DT Moviehouse Review: Back To The Future III

Time once more for my blog feature, DT Moviehouse Reviews, in which I make my way alphabetically through my 200+ DVD/Blu-Ray collection (you can see the list right here) and decide if each one was worth the money. Today I take a look at Back To The Future Part III.

(1990) Directed by Robert Zemeckis

Screenplay by Bob Gale

Tagline: They saved the best trip for last…but this time, they may have gone too far!

What it’s about:

Picking up moments after the end of Back To The Future Part II (when lightning struck the DeLorean sending Doc to parts unknown and leaving Marty stranded in 1955), a 70 year old Western Union telegram arrives for Marty from Doc, who has landed safely in 1885 but with an irreparably damaged time circuit. The telegram directs Marty and the 1955 Doc to a mine where the DeLorean has been stashed for 70 years, along with instructions on how to repair it using 1955 technology and get Marty home. But while fixing the time machine, ’55 Doc and Marty learn that 1885 Doc was murdered by Bull “Mad Dog” Tannon (Biff’s ancestor).
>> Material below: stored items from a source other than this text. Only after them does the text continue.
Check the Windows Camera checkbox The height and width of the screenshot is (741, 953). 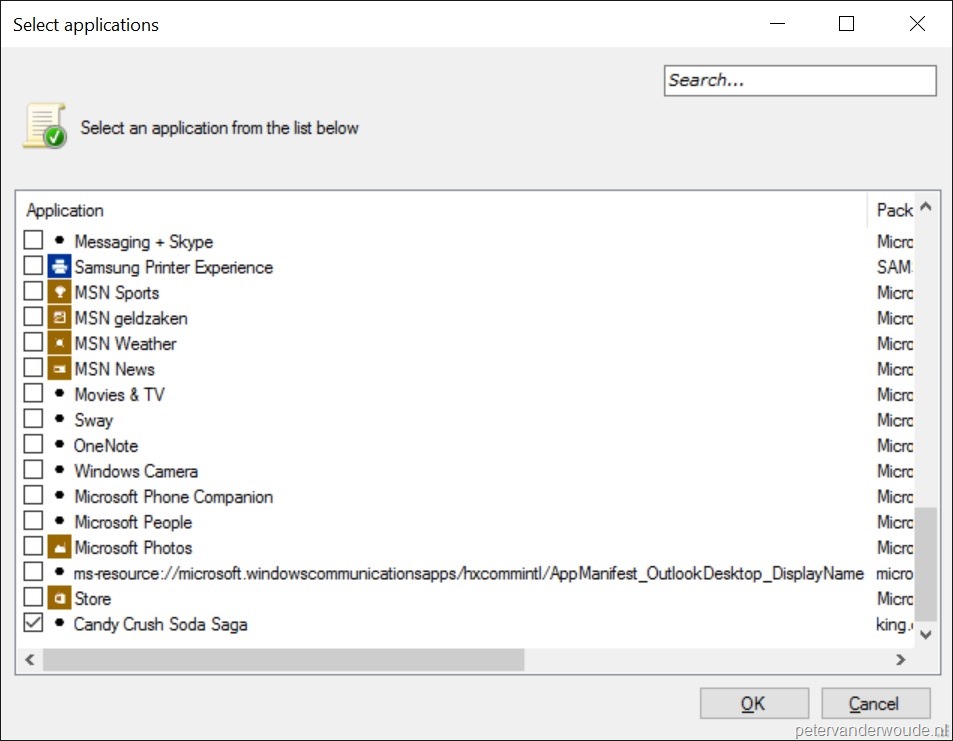coord(33,470)
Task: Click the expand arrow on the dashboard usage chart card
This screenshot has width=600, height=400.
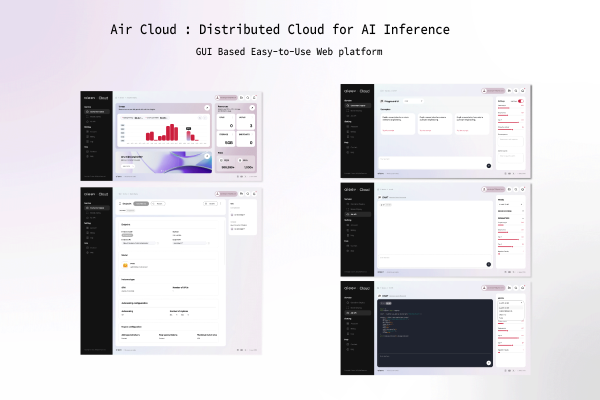Action: click(207, 105)
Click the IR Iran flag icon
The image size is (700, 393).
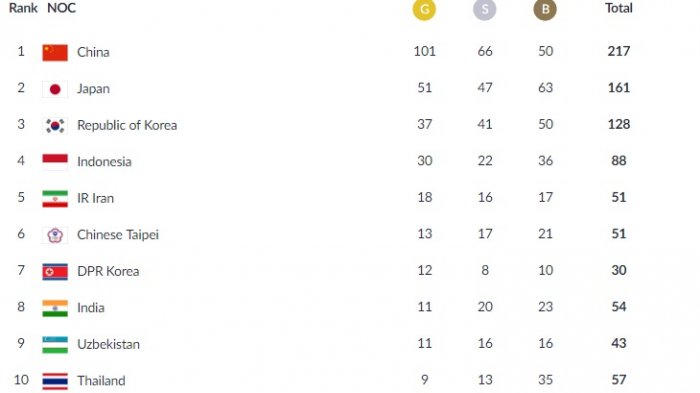pos(55,198)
Eschewing a return to 1985 to save his friend, Marty heads back to the Old West to rescue his friend.

Why I bought it:

As stated in my previous BTTF reviews, the entire Trilogy was a gift from a friend who upgraded to Blu-Ray (again, thanks, Ryan).

But would I have purchased BTTF Part III?

Well, admittedly, only had I purchased Part II.

It finishes out the series very nicely and it’s a western. Westerns are pizza for me. I’ll practically watch and find something to enjoy in just about every western ever made (except Jonah Hex…ew).

This is my favorite of the series after the first one. It’s a wonderful change of pace, putting Doc and Marty into a truly alien past setting, and even better, shifting the focus from Marty to Doc. If it suffers from anything, it’s that you sort of have to have seen Part II in order to fully appreciate everything that’s going on.

Believe it or not, I saw Part III in the theater without having seen Part II. It only took about a minute to acclimate to the plot, but I do realize I missed out on things like the reappearance of Flea’s character Needles towards the end, which retroactively establishes him as being partly responsible for 2015 Marty’s fall and subsequent failure in his nowhere job.

Marty grows up in this one to be sure. His realization that he doesn’t have to be bandied into confrontations (a lesson compounded by the fact that in 1885 a fight is to the death) leads to his altering the course of his own lackluster 2015 future (we presume).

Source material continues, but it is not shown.